### RAW DATA
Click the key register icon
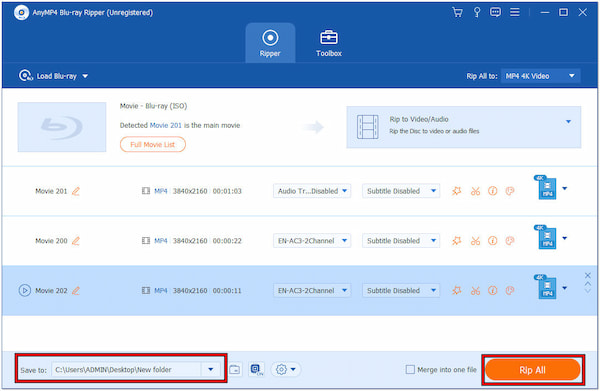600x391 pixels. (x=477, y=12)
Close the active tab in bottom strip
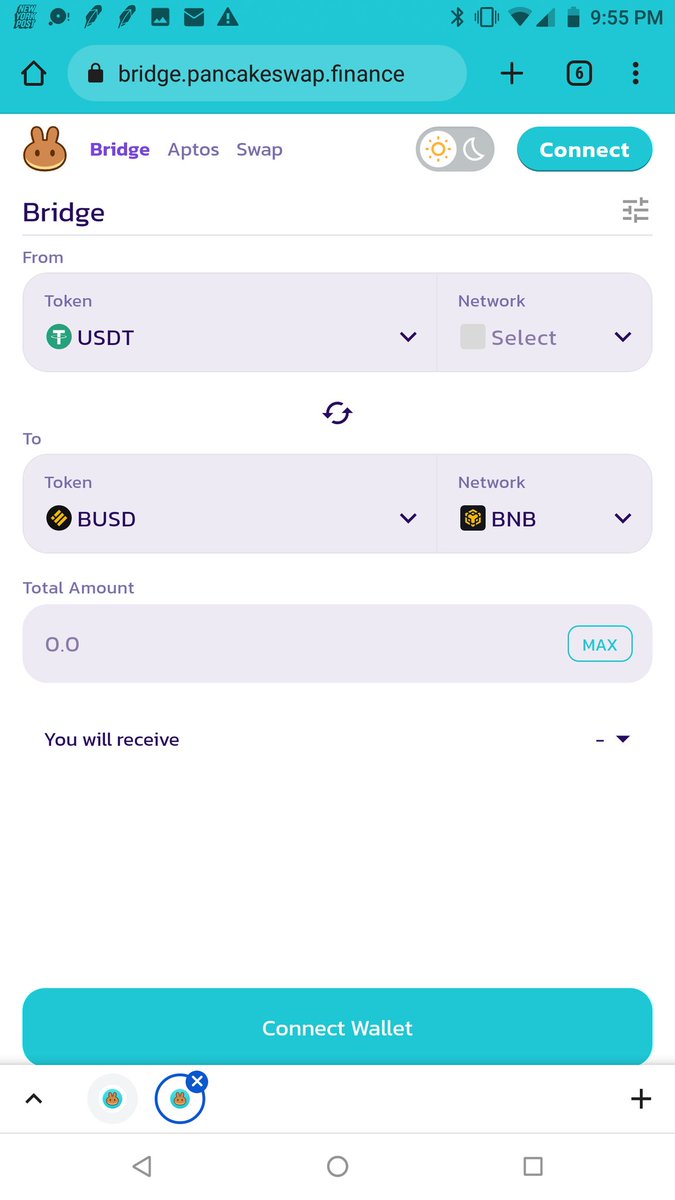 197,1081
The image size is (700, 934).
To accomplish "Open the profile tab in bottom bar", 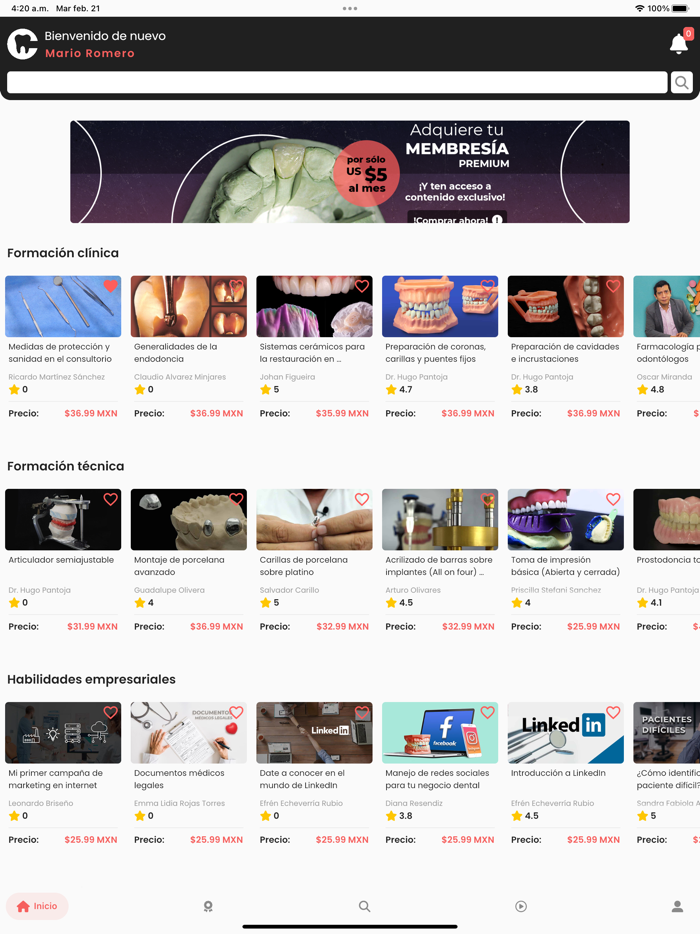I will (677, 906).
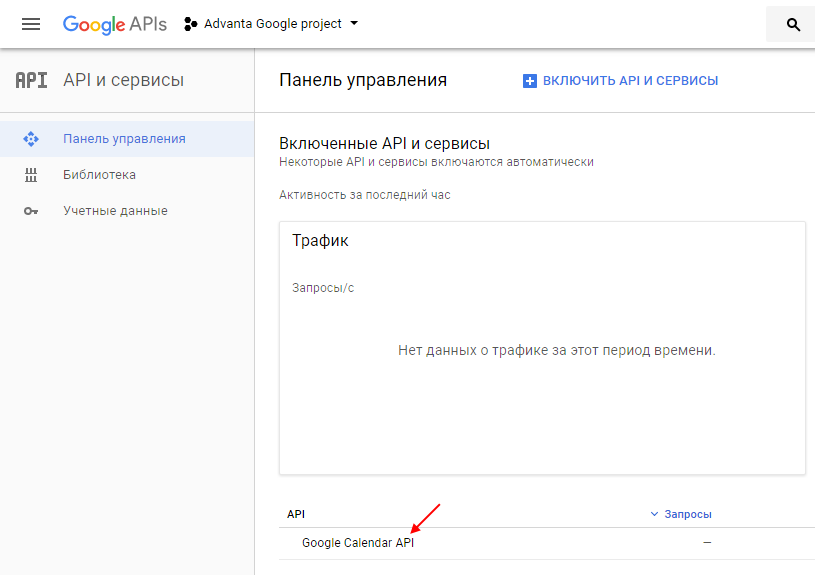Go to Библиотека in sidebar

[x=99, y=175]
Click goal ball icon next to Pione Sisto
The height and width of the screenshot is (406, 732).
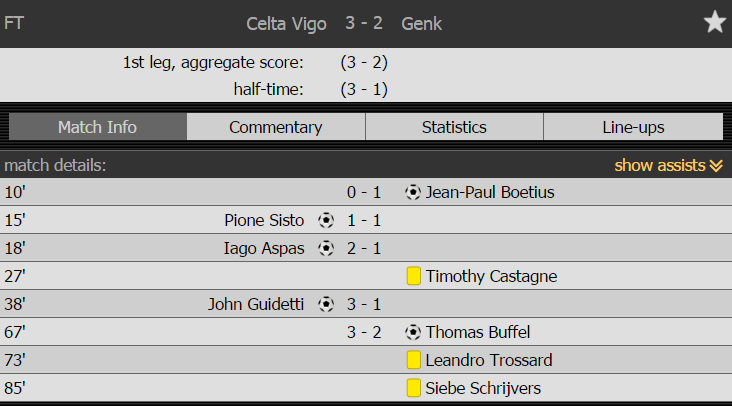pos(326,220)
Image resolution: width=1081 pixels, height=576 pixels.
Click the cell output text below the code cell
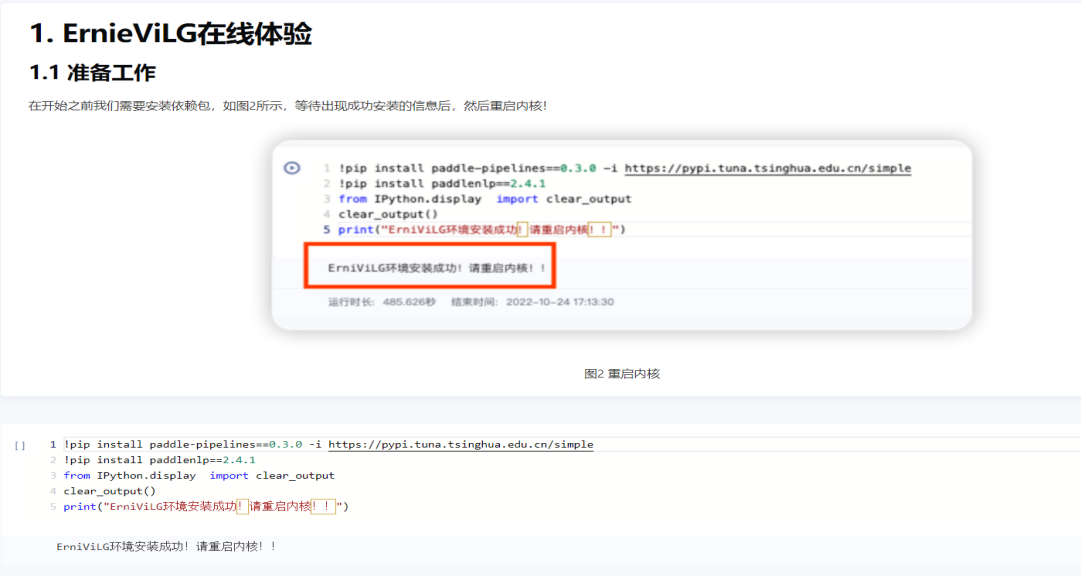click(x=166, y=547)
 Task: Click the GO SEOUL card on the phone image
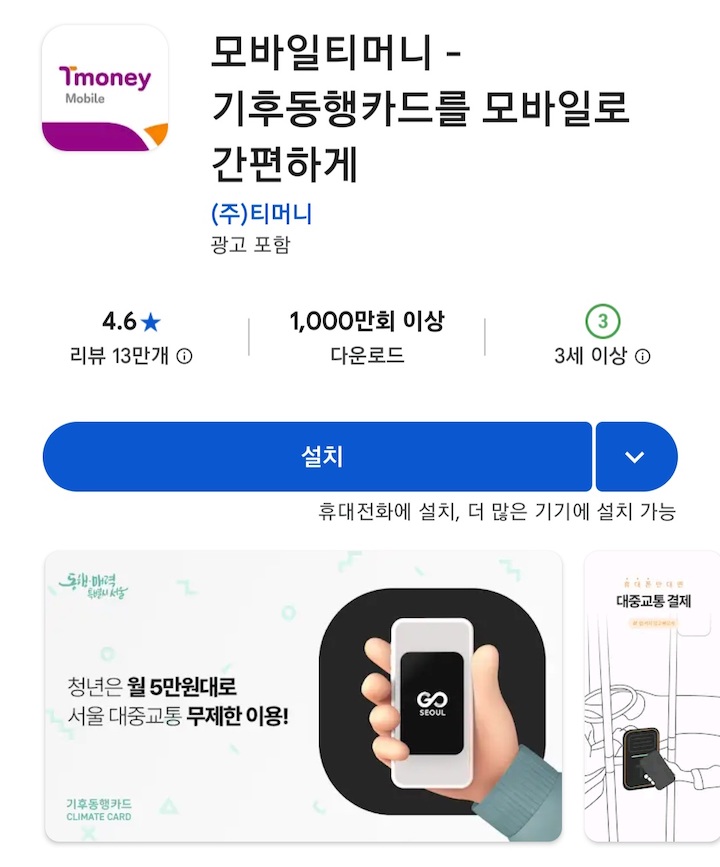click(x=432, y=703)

==

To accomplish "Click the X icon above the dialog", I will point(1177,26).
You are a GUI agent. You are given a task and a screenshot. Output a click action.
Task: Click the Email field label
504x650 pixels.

---

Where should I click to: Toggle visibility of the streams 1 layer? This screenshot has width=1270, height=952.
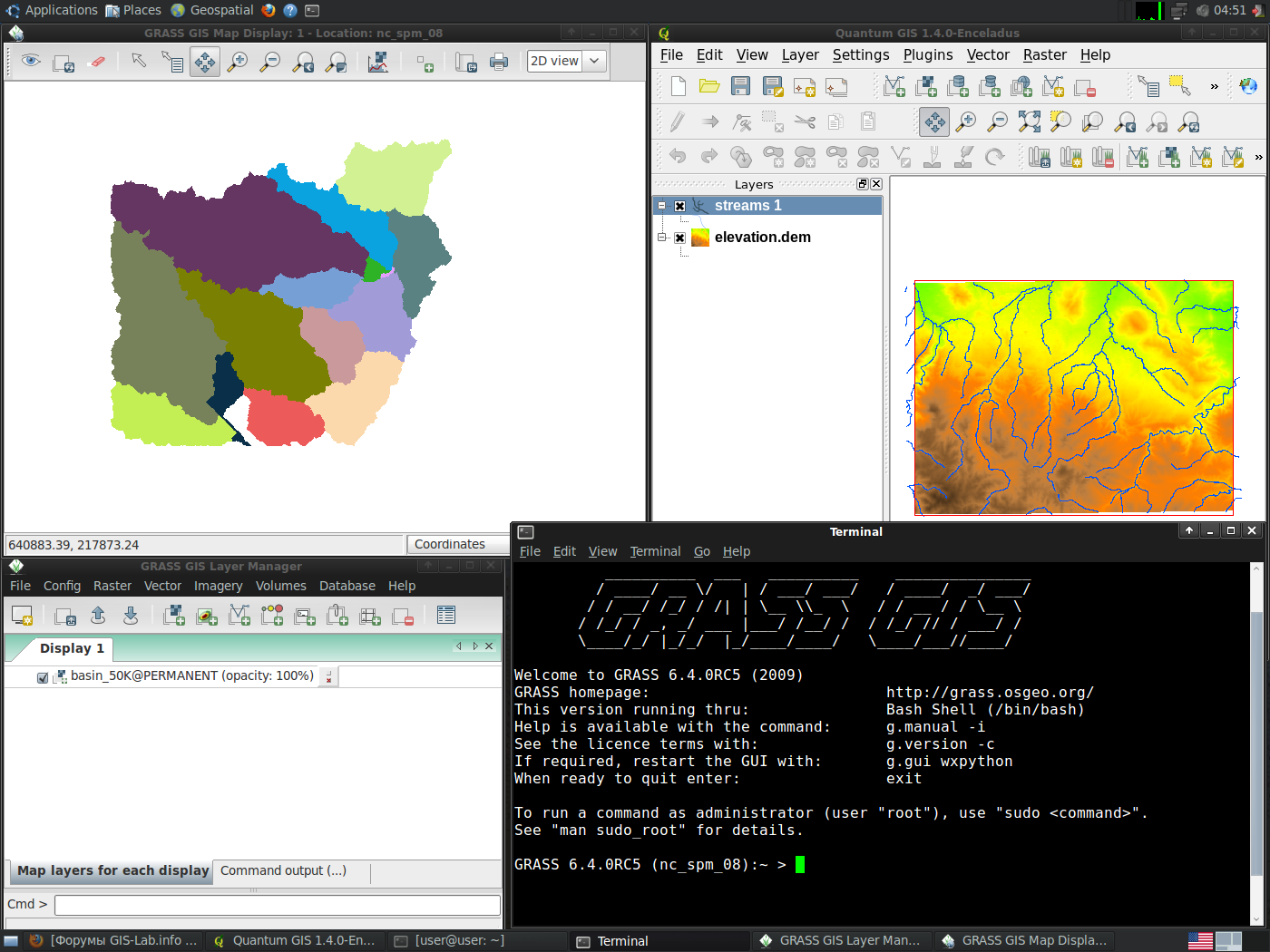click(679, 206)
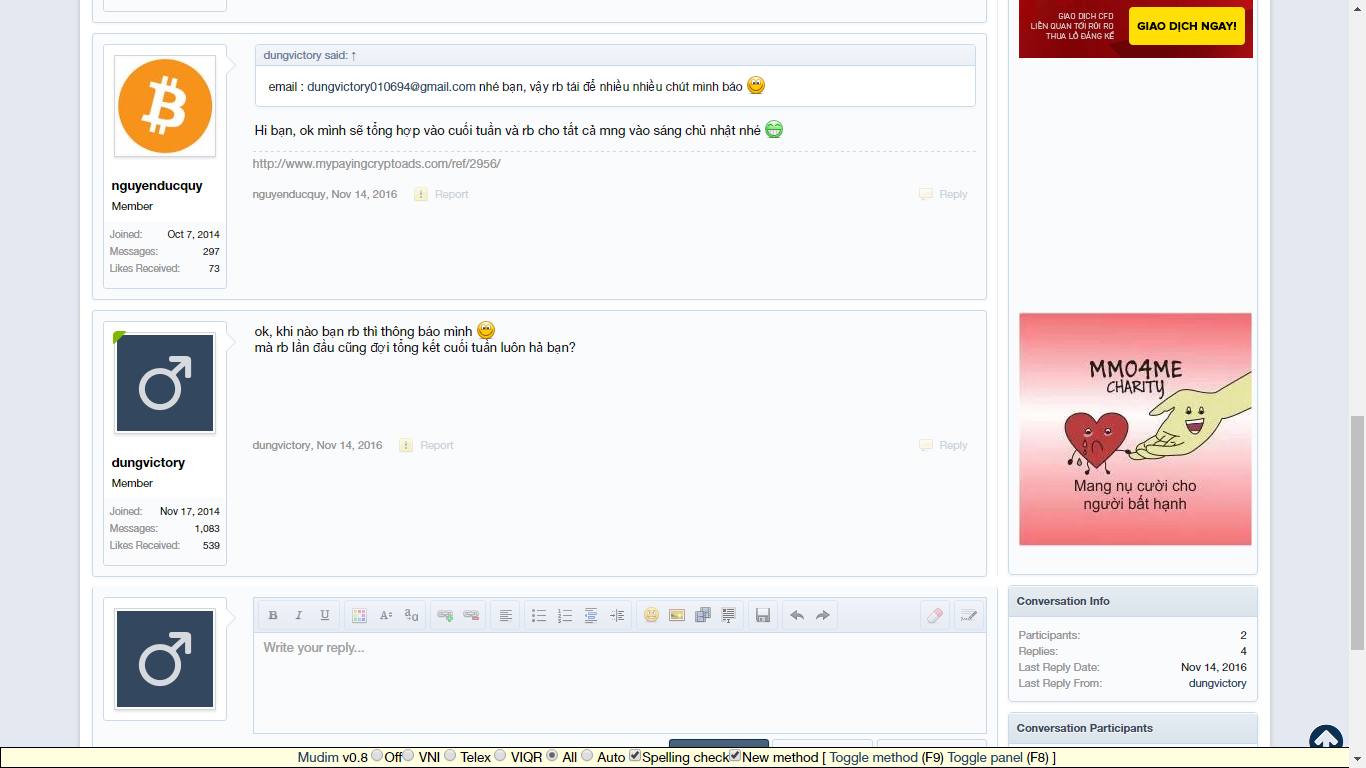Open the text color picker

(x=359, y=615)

### WHAT IS EXPECTED
Output the lines of the records above exactly as they appear, from the line containing "Task: Click the Email field label" through the line containing "504x650 pixels.".

### PROBLEM SOLUTION
Task: Click the Email field label
504x650 pixels.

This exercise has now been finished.